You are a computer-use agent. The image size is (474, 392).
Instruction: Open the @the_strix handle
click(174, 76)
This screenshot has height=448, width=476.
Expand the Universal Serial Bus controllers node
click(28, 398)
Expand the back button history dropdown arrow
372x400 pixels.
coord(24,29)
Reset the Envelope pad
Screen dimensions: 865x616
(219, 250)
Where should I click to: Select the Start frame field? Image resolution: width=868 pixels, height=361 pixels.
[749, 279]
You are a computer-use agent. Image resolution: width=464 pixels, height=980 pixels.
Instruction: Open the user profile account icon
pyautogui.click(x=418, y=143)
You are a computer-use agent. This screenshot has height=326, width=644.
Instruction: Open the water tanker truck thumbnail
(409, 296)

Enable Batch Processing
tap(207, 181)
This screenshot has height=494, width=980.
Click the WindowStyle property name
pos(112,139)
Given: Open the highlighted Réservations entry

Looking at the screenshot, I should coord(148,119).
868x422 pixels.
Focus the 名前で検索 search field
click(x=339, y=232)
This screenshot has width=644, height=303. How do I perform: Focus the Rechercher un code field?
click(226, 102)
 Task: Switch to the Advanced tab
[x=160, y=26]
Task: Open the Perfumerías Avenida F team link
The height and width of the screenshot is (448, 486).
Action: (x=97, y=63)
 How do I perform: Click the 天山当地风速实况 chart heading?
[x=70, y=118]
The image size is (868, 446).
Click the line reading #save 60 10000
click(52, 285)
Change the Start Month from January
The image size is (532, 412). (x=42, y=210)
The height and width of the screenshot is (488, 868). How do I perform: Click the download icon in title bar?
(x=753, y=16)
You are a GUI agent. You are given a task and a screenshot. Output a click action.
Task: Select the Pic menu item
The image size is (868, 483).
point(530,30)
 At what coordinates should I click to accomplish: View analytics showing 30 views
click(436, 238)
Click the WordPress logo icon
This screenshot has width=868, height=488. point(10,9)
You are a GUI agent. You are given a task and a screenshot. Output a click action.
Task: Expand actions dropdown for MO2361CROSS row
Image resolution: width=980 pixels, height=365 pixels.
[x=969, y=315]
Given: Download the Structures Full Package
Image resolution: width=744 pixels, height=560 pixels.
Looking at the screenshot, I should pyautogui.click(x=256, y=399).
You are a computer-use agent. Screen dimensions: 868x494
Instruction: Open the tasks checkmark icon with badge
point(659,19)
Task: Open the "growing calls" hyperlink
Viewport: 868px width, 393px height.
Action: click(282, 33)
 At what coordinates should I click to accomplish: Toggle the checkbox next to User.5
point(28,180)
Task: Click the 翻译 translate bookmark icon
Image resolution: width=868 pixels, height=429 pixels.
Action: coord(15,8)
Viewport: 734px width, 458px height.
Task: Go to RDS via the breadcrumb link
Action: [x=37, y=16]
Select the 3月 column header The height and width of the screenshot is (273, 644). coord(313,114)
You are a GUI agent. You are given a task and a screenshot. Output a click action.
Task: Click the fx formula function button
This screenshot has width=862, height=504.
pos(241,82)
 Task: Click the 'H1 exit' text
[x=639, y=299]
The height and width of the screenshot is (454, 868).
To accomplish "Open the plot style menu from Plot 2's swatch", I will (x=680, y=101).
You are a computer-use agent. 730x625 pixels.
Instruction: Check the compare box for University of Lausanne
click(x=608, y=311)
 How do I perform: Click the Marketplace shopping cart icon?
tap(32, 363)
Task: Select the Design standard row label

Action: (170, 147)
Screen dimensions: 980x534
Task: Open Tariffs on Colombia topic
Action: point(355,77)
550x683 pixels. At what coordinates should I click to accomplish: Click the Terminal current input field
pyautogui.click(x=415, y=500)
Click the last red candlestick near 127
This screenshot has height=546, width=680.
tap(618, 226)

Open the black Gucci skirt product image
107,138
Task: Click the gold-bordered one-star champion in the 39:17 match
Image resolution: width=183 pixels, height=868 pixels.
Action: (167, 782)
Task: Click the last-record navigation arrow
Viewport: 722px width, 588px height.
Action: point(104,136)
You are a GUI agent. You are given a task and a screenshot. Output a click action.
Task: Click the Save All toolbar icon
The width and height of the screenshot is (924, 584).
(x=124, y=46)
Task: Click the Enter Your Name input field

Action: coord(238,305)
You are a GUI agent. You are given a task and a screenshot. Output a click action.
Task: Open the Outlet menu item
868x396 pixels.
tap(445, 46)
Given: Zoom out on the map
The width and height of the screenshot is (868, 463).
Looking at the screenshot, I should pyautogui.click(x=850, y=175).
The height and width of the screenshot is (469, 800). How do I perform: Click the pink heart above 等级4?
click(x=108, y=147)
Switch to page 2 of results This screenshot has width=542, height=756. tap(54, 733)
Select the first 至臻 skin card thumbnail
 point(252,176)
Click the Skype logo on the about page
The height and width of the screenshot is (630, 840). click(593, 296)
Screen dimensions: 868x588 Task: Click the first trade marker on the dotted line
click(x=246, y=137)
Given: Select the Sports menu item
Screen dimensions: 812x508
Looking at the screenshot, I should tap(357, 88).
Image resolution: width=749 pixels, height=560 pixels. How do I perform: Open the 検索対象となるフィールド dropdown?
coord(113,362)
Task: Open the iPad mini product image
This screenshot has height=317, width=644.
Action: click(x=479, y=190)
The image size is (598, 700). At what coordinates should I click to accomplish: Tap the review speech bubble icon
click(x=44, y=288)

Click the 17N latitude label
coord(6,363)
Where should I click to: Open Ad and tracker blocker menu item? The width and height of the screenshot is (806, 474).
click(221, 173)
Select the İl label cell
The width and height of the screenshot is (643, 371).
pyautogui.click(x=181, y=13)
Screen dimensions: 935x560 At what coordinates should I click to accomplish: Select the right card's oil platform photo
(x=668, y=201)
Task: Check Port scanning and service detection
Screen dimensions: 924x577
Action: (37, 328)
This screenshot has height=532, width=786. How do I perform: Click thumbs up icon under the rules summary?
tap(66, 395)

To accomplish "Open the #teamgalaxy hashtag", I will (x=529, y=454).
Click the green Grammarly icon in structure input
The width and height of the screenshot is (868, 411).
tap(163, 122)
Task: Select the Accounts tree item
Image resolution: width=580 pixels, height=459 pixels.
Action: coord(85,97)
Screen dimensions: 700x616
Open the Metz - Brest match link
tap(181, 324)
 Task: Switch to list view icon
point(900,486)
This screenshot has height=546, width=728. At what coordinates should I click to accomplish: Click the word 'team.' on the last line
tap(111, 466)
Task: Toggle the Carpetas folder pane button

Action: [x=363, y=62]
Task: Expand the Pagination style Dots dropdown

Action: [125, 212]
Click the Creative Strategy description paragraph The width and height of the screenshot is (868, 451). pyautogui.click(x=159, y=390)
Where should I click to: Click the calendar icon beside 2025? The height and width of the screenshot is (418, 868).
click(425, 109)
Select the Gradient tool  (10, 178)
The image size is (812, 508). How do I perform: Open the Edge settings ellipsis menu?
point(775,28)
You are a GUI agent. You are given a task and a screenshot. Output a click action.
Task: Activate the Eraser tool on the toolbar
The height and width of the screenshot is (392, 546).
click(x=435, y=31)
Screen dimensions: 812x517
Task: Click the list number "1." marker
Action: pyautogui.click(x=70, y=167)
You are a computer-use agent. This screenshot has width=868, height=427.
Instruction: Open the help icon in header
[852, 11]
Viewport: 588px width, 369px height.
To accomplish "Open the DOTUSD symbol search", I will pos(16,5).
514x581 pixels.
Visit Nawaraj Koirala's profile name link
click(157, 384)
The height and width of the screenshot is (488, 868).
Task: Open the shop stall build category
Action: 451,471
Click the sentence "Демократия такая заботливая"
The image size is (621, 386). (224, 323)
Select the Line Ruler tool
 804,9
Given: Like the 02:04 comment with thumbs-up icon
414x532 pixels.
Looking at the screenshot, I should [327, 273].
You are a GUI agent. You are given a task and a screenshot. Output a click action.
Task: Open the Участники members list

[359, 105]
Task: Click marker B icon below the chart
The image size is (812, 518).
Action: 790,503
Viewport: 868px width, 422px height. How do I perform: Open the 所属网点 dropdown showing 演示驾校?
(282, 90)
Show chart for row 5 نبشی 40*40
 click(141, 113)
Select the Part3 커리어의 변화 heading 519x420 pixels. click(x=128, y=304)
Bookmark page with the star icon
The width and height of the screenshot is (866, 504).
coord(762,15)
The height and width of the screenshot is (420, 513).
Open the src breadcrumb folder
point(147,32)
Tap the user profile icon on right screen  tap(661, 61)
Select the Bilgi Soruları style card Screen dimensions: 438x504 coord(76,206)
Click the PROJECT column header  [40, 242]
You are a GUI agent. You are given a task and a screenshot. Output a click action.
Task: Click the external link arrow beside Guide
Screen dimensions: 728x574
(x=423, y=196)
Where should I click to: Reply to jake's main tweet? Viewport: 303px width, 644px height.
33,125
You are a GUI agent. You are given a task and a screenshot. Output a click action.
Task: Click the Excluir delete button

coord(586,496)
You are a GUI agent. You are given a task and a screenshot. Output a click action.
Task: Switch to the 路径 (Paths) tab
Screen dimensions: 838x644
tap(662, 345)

§ TASK REQUIREMENTS:
Output each line of the listing above that has "column".

§ REPLY TO THE EXERCISE:
Select the 3月 column header The height and width of the screenshot is (273, 644). coord(313,114)
Click the PROJECT column header  [40, 242]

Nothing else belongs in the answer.